▶ **Übungstext**:
%%

„Keine Brutstätte des Terrorismus“
Juristin Grabesch über deutsche Gefängnisse
BERLIN - Radikalisieren sich Extremisten vor den Augen des Staates in Gefängnissen? Attentate wie das eines frisch aus der Haft entlassenen Islamisten in Dresden Anfang Oktober feuern diese Debatte an. Christine Graebsch (Foto: FH Dortmund/ Marcus Heine) ist Professorin für Rechtliche Grundlagen der Sozialen Arbeit an der Fachhochschule Dortmund und arbeitet außerdem als Strafverteidigerin. Im Interview mit Dominik Guggemos erklärt sie, warum Menschen gefährlicher aus dem Gefängnis kommen, als sie hineingehen.
Werden in deutschen Gefängnissen strenggläubige Muslime zu gewaltbereiten Islamisten und andere Straftäter zu Rechtsterroristen?

%%

▶ **Aufgabe 1**: Gib aus den Zeilen unterhalb des Übungstexts den Abschnitt von der Zeile mit „coordinates (131, 232).“ bis einschließlich der Zeile mit „Image resolution: width=1280“ wörtlich wieder.
Der Übungstext und die Zeilen sind voneinander unabhängiges Material.

▶ **Gespeicherte Einträge**:
%%

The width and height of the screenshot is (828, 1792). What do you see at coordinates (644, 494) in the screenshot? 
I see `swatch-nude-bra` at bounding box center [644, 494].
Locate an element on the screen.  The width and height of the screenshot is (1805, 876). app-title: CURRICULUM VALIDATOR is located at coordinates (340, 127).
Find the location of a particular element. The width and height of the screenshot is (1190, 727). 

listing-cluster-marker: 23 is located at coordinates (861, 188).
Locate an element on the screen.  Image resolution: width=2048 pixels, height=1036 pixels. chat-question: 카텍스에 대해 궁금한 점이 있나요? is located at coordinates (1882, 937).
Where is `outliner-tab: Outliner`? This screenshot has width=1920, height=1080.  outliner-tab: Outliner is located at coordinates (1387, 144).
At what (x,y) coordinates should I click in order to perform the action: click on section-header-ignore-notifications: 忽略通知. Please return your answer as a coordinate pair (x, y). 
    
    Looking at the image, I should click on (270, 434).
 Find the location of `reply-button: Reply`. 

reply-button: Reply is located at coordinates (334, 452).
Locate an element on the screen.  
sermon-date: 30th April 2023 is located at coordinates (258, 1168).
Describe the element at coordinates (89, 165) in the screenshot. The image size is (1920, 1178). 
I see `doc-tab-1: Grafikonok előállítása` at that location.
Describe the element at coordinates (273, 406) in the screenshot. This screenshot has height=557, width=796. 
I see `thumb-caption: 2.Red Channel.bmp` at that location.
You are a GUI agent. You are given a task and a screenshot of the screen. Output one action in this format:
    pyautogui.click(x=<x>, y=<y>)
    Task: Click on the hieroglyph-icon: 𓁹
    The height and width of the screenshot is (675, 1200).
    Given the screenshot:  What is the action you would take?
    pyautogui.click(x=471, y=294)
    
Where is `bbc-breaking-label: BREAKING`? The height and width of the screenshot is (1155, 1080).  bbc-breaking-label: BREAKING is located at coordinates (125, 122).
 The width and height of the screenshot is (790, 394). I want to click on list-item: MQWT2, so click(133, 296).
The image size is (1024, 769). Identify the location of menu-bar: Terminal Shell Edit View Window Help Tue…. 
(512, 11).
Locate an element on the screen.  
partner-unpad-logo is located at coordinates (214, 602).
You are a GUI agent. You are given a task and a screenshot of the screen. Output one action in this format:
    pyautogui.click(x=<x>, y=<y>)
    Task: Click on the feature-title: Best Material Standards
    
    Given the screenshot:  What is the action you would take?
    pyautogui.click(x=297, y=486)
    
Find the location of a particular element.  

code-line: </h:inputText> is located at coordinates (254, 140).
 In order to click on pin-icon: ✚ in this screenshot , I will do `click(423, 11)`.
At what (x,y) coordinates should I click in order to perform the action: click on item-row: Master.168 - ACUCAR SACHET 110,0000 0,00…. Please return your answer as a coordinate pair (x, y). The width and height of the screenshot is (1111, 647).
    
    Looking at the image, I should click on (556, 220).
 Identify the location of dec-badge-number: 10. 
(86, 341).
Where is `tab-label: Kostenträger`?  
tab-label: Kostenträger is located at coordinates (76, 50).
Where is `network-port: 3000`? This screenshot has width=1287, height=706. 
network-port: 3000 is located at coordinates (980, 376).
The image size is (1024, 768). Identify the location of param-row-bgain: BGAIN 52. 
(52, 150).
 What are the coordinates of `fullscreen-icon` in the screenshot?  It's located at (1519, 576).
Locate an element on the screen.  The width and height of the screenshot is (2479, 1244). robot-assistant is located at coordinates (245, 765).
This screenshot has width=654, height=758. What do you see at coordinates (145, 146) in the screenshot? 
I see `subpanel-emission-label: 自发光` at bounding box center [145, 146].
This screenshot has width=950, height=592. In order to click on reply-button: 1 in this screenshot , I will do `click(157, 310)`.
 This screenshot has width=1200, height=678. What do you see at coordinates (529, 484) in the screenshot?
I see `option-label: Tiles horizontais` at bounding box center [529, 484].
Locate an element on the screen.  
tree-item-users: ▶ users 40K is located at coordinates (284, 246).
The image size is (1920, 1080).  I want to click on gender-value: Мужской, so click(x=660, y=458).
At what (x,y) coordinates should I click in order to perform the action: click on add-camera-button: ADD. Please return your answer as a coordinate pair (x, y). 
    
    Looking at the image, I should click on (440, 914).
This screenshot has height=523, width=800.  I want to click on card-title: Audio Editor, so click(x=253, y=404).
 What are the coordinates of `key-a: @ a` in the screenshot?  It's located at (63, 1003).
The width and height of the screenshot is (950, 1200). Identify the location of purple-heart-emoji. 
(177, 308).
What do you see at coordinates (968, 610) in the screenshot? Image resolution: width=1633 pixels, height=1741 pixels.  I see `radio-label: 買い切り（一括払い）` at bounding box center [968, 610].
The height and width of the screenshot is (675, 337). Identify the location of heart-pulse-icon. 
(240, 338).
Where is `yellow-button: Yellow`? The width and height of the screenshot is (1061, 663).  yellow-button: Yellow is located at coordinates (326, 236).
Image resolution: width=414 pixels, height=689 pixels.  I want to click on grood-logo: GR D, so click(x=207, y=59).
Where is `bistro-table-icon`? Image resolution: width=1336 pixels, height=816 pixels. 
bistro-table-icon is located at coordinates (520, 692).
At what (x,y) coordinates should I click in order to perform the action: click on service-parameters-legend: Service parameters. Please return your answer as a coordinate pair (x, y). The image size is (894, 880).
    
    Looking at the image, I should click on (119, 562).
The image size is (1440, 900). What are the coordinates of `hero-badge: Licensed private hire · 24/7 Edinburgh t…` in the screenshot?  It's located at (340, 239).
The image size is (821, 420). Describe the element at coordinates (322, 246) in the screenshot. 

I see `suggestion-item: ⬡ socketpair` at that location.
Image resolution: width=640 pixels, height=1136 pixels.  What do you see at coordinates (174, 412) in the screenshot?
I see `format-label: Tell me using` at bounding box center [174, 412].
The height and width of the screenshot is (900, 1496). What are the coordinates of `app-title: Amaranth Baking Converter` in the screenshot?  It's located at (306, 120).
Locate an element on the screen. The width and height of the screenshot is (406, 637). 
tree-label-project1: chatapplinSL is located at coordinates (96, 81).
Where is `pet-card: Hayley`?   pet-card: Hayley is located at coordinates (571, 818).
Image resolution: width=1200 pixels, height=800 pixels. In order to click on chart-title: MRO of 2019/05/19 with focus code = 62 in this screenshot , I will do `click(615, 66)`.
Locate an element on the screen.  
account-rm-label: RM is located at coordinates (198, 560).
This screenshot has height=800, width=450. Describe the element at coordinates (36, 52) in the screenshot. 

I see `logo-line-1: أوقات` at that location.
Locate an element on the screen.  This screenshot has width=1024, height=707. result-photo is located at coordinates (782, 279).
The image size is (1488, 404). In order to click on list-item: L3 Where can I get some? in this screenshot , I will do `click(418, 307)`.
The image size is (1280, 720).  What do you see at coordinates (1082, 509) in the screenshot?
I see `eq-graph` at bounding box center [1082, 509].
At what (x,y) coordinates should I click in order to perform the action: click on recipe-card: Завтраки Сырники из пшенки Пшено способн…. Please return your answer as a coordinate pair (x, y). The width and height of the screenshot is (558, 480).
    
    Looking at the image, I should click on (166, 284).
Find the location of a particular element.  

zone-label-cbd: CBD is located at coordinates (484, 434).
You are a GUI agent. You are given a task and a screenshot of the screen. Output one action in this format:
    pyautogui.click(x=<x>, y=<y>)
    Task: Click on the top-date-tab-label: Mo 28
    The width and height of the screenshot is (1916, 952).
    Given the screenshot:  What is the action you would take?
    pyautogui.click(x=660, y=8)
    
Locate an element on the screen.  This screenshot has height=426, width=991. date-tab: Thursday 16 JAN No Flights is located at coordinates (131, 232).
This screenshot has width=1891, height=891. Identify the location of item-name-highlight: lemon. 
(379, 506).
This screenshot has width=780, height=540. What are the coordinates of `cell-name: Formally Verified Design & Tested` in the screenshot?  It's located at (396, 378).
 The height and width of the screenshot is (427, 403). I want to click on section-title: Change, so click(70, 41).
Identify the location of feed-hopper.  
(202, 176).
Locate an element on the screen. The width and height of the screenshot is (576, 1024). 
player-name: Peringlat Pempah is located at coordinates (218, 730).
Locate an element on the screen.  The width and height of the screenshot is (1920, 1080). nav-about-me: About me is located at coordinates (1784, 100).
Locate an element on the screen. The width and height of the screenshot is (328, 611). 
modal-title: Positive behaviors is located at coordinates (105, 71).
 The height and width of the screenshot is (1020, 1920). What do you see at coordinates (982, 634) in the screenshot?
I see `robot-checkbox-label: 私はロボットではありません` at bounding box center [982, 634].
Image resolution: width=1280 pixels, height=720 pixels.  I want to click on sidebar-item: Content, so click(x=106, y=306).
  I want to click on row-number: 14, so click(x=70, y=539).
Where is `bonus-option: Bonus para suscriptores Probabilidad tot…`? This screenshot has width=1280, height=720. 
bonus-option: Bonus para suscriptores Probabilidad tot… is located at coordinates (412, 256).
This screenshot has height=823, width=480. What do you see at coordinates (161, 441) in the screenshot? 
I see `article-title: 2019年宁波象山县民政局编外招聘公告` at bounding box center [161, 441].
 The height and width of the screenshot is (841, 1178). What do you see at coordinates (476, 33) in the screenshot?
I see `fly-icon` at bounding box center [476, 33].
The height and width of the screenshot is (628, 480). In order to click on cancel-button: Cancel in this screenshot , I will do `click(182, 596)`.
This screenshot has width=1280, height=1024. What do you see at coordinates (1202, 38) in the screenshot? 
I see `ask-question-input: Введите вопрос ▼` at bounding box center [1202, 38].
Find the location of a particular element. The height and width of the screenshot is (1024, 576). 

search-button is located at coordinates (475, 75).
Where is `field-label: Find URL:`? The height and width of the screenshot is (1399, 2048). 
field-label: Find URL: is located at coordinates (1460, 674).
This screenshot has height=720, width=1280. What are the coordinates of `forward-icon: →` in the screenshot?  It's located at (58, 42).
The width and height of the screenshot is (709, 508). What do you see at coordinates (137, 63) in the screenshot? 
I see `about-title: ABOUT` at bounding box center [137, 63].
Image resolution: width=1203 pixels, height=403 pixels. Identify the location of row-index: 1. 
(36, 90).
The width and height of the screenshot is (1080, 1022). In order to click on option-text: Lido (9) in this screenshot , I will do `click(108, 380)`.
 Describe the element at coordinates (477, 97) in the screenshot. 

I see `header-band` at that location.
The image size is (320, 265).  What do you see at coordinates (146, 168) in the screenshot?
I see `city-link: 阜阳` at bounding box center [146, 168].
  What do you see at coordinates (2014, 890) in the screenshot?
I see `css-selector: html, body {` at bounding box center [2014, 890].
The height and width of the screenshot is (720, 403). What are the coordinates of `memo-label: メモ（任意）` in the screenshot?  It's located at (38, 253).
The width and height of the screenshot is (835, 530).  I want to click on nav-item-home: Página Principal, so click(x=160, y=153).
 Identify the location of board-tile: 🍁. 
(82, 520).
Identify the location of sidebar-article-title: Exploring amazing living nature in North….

%%

▶ **Aufgabe 2**: Nenne alle Städte, die im Übungstext vorkommen.

▶ **Lösung 1**:
Locate an element on the screen.  This screenshot has height=426, width=991. date-tab: Thursday 16 JAN No Flights is located at coordinates (131, 232).
This screenshot has width=1891, height=891. Identify the location of item-name-highlight: lemon. 
(379, 506).
This screenshot has width=780, height=540. What are the coordinates of `cell-name: Formally Verified Design & Tested` in the screenshot?  It's located at (396, 378).
 The height and width of the screenshot is (427, 403). I want to click on section-title: Change, so click(70, 41).
Identify the location of feed-hopper.  
(202, 176).
Locate an element on the screen. The width and height of the screenshot is (576, 1024). 
player-name: Peringlat Pempah is located at coordinates (218, 730).
Locate an element on the screen.  The width and height of the screenshot is (1920, 1080). nav-about-me: About me is located at coordinates (1784, 100).
Locate an element on the screen. The width and height of the screenshot is (328, 611). 
modal-title: Positive behaviors is located at coordinates (105, 71).
 The height and width of the screenshot is (1020, 1920). What do you see at coordinates (982, 634) in the screenshot?
I see `robot-checkbox-label: 私はロボットではありません` at bounding box center [982, 634].
Image resolution: width=1280 pixels, height=720 pixels.  I want to click on sidebar-item: Content, so click(x=106, y=306).

▶ **Lösung 2**: Berlin, Dresden, Dortmund